There was a time when Calviño locked himself away, working as an editor. He moved out of the city. He was away for years. When he returned to the streets as a photojournalist he made the decision “to always leave the house with a small, black and white, 35mm autofocus camera with fixed-optics, to be able to make a sort of photographic diary. I wore out that camera; I took hundreds of photos of whatever the street would give me.” And the street gave. He walked Buenos Aires during the years that the country returned to sociopolitical crisis, when it was once again on the brink of the abyss. He captured the intimate glance of the public during a period — 2001 to 2004 — when the city was first disintegrating then showing signs of rebirth as hopeful as they were fragile. Those photos became his book The Street, one of his most celebrated works.

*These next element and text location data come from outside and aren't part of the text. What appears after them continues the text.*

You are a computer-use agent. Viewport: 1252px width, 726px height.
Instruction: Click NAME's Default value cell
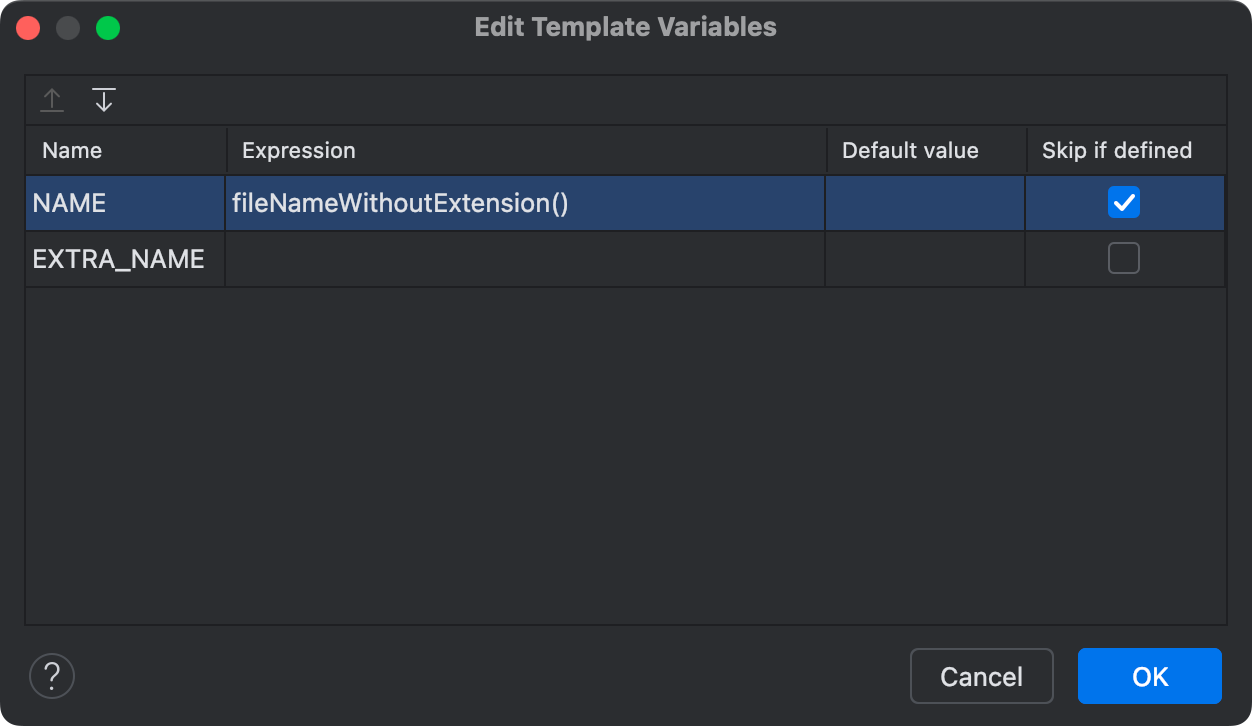click(925, 203)
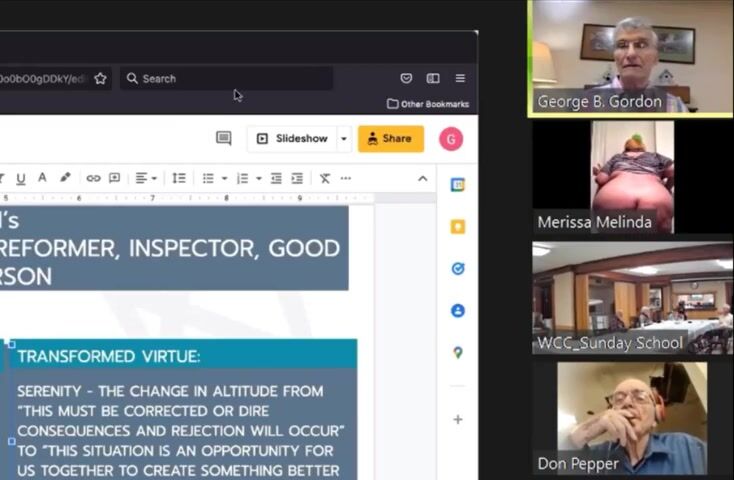Open the Firefox hamburger menu
Viewport: 734px width, 480px height.
(x=460, y=78)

Sometimes, he thinks that photography can be a tool for knowledge. Mainly knowledge of a personal sort. He is rarely interested in talking about photography as art. “Photography is modernity, it is reproduction, and that moves away from the canon of art. It doesn’t fit. There are artistic photographs, yes, but that’s not how I think about photography.” He states this without any spirit of provocation. It is simply one of the things that photography has taught him. “I didn’t plan a career, or set out to make myself into an author, or artist, I didn’t want to do that. I didn’t know how to do that,” he says. He makes clear that he admires many colleagues who have taken that step. He recognizes that inside himself there is a daily battle between the amateur and the professional. Also there is a deep drive that keeps him going. He calls it “an infatuation,” although in putting it that way he is downplaying its actual importance to him. “I am a photographer. I know it, but I don’t think about it,” he concludes. And it is easy to believe him.